▸ **GIVEN RECORDS**

---

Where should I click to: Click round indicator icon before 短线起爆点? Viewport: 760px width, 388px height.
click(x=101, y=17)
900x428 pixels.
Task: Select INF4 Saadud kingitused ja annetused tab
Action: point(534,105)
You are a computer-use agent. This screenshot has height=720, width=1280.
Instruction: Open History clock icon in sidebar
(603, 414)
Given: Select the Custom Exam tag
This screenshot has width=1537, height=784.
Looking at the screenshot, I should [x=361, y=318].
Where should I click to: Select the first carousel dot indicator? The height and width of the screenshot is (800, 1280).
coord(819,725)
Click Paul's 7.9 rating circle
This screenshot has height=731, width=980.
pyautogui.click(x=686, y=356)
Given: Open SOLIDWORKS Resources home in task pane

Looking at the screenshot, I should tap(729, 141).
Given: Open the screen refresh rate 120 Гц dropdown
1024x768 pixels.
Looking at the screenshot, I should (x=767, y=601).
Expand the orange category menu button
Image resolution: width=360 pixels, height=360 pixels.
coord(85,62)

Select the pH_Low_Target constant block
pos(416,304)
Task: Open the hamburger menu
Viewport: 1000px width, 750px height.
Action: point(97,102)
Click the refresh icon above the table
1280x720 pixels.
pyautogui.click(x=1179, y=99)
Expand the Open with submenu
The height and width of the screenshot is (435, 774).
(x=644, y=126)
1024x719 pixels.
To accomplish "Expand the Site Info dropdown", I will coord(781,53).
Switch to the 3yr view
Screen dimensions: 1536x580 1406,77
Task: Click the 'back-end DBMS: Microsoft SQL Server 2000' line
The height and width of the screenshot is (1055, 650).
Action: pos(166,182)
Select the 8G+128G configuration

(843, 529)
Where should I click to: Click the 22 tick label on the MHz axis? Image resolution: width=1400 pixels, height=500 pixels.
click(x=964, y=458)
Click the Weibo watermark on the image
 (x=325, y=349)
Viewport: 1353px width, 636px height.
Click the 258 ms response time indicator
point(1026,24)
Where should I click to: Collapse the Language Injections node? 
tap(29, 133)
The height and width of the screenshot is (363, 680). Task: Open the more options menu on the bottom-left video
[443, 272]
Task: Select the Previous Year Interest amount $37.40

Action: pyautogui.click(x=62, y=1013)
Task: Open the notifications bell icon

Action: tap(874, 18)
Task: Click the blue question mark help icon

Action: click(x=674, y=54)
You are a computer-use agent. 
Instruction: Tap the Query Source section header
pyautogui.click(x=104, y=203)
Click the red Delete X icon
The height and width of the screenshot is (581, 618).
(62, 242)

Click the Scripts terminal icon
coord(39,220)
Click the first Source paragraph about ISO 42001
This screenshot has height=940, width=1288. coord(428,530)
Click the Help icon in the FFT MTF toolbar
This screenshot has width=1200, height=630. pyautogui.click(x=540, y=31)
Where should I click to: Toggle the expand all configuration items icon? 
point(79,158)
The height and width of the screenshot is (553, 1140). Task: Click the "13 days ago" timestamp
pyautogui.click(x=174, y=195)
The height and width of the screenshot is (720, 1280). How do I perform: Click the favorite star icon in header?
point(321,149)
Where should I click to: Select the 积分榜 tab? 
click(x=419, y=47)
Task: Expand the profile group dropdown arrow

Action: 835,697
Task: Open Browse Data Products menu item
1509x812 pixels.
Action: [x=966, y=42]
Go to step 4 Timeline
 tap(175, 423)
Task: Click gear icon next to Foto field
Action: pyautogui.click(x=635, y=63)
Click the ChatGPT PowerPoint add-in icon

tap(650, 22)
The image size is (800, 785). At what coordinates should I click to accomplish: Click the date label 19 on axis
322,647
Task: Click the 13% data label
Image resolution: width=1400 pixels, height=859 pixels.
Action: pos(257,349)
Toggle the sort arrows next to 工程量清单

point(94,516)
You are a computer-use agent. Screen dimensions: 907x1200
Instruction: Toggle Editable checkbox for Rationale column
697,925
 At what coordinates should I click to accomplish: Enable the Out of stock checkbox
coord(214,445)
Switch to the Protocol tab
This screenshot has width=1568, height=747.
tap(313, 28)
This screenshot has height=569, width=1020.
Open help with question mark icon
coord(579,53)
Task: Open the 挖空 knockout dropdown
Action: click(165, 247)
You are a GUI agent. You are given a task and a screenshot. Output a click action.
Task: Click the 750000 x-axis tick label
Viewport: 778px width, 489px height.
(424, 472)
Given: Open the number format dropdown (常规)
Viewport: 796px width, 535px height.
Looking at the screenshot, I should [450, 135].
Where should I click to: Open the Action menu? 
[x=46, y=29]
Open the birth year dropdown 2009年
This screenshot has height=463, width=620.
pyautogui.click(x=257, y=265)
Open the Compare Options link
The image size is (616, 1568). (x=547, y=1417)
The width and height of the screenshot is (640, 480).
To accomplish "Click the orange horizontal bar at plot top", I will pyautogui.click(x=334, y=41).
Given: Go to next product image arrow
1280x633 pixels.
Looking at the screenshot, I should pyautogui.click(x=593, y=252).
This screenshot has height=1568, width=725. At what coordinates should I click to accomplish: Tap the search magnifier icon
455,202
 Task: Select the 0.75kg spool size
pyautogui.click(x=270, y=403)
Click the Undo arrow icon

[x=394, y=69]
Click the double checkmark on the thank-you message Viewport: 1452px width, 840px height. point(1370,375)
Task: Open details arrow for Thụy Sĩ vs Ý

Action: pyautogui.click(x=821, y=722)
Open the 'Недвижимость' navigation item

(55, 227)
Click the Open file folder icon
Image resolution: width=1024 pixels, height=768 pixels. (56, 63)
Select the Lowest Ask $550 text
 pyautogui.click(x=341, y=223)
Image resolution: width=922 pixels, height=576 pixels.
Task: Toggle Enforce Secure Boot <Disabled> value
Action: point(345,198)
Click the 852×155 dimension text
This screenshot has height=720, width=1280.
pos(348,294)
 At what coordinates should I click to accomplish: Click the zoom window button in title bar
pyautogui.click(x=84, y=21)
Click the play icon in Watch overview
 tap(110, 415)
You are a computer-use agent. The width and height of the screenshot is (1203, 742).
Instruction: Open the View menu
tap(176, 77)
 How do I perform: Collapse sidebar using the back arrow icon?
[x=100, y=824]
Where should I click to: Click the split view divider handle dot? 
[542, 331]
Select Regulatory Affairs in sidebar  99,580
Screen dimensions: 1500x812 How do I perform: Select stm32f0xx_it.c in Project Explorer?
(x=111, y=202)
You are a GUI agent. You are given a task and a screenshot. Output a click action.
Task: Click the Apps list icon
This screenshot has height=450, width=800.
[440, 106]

---

▸ **WHAT IS NEEDED**
Only the lines from the first line of the records through the line containing "Task: Click the 'back-end" should be repeated, exactly as they appear.

▸ **ANSWER TO THE PROBLEM**
Where should I click to: Click round indicator icon before 短线起爆点? Viewport: 760px width, 388px height.
click(x=101, y=17)
900x428 pixels.
Task: Select INF4 Saadud kingitused ja annetused tab
Action: point(534,105)
You are a computer-use agent. This screenshot has height=720, width=1280.
Instruction: Open History clock icon in sidebar
(603, 414)
Given: Select the Custom Exam tag
This screenshot has width=1537, height=784.
Looking at the screenshot, I should [x=361, y=318].
Where should I click to: Select the first carousel dot indicator? The height and width of the screenshot is (800, 1280).
coord(819,725)
Click Paul's 7.9 rating circle
This screenshot has height=731, width=980.
pyautogui.click(x=686, y=356)
Given: Open SOLIDWORKS Resources home in task pane

Looking at the screenshot, I should tap(729, 141).
Given: Open the screen refresh rate 120 Гц dropdown
1024x768 pixels.
Looking at the screenshot, I should (x=767, y=601).
Expand the orange category menu button
Image resolution: width=360 pixels, height=360 pixels.
coord(85,62)

Select the pH_Low_Target constant block
pos(416,304)
Task: Open the hamburger menu
Viewport: 1000px width, 750px height.
Action: point(97,102)
Click the refresh icon above the table
1280x720 pixels.
pyautogui.click(x=1179, y=99)
Expand the Open with submenu
The height and width of the screenshot is (435, 774).
(x=644, y=126)
1024x719 pixels.
To accomplish "Expand the Site Info dropdown", I will coord(781,53).
Switch to the 3yr view
Screen dimensions: 1536x580 1406,77
Task: Click the 'back-end DBMS: Microsoft SQL Server 2000' line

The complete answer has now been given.